A Margarida e a noite

A Margarida e a noite

Flor de pétalas miúdas e fétido odor. Deleite dos enamorados que fazem com ela adivinhações de bem ou mal quereres. Não sei se a flor deu nome à mulher, ou se dela o roubou. Acho que tanto faz.

O fato é que aquela Margarida vivia fincada num canto da neve. Ninguém sabia da sua chegada, tanto já se passara.
 
O sol de inverno arrastava para fora a vida e aquecia a flor – pálida e desenxabida emoldurada em branco.
 
Vinham o limpador de calçadas, os bonecos redondos, a guerra de bolas e as risadas infantis – viradas adultas e multiplicadas em choros de bebês.

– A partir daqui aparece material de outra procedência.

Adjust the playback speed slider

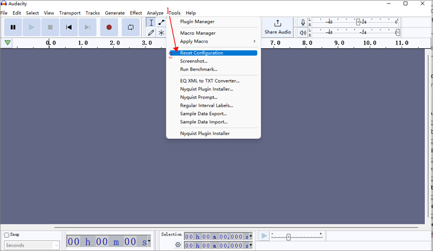(288, 237)
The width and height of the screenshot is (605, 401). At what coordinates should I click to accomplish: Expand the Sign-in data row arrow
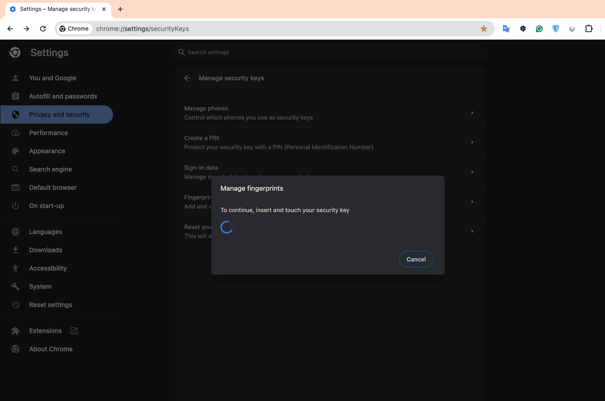coord(472,172)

Vinham os patins deslizantes, que rodopiavam em dias que não se faziam noites – que quando chegavam, lacravam as portas e janelas das casas.
 
Um tempo chegou em que a noite esqueceu de ir embora. O mundo ficou escuro e até a lua, assustada, se escondeu, deixando um grande vazio nos corações.
 
Os namorados não tinham mais o acalento da sua luz. Os amantes já não sussuravam segredos e  juras de amor. Dormiram o mundo e a Margarida.
 
Ventos cortantes e tempestades investiam contra o manto da noite que sequer se mexia. Um sono profundo apagou do Universo a existência da Terra. Dia veio em que a natureza calou seu clamor.
 
Lá de cima no céu, a lua espiou com um olho só, e um feixe de luz partiu como um raio sobre a vida latente. Portas rangeram nos gonzos e se abriram. Uma multidão sonolenta olhou para fora.
 
Envolta em noite, uma luminosa Margarida se erguia. Desapontada, a humanidade voltou a dormir.